十五夜

 夏の暑さはまだ残っているが、だんだん冬に向かっていくのだろう。その前に秋が来る。


「どーん!」

「そっちのアキじゃない」


 かわいいけど!


「秋穂だけずるい! あたしも!」

「いいよ。おいで」

「わーい!」


 三人でくっついてイチャイチャ。幸せ。


「このまま抱いて?」

「俺も我慢がきかなくなってきたところ。しようか」

「「うふふ~」」


 スッパーン!

 大城に叩かれた。


「いって! スリッパで叩くな!」

「ここ学校だぞ!」

「「「あ」」」


 クラスのみんなの白い目。流れるような動きで。


「「「すいませんでした」」」


 This is Japanese Dogeza.


 ☆


「婚約者がかわいいと苦労する」

「「婚約者がカッコいいと苦労する」」


 重大な問題だねこれ。今は家でくっついてる最中。


「そういえば今日は十五夜じゃない?」

「あ、じゃあ今日は月見そばでも食べる?」

「お団子も食べたい!」

「よし、作ってくるよ」


 ささっと作ってベランダ近くにハルが移動してくれたローテーブルに置く。

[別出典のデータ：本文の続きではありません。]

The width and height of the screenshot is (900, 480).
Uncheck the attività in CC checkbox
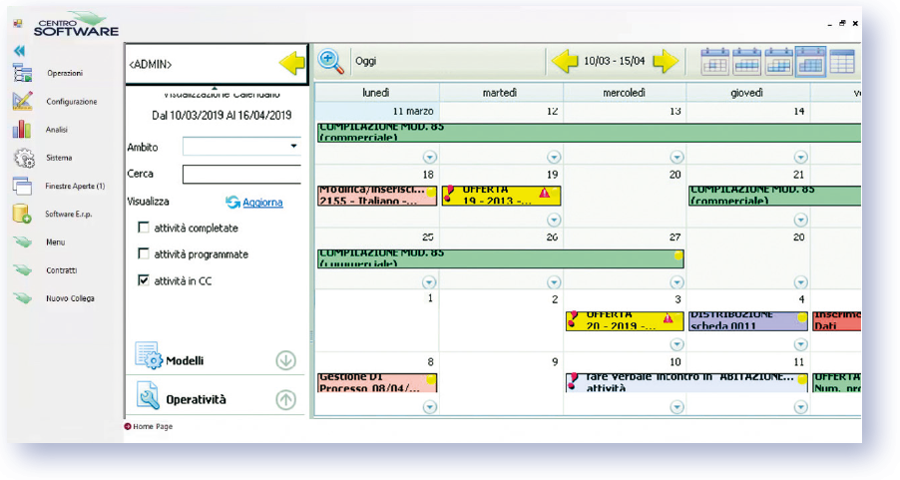[x=144, y=281]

アキが作ってる間に外から持ってきたススキを置く。


「完璧」

「食べよう!」

「「「いただきます」」」

「おいひい」

「それはよかった」

「月もきれいだねー」

「ハルとアキのほうがきれいだよ」

「「抱いて?」」

「食べ終わってからにしようね」


 しばらくして食べ終わった。さすがに食後すぐには運動できない。


「ススキって花言葉あるの?」

「あるよ。『活力』と『心が通じる』」

「今のわたしたちみたいだね!」

「そうだね。じゃあする?」

「「する」」


 いつもより少し激しかったです。活力。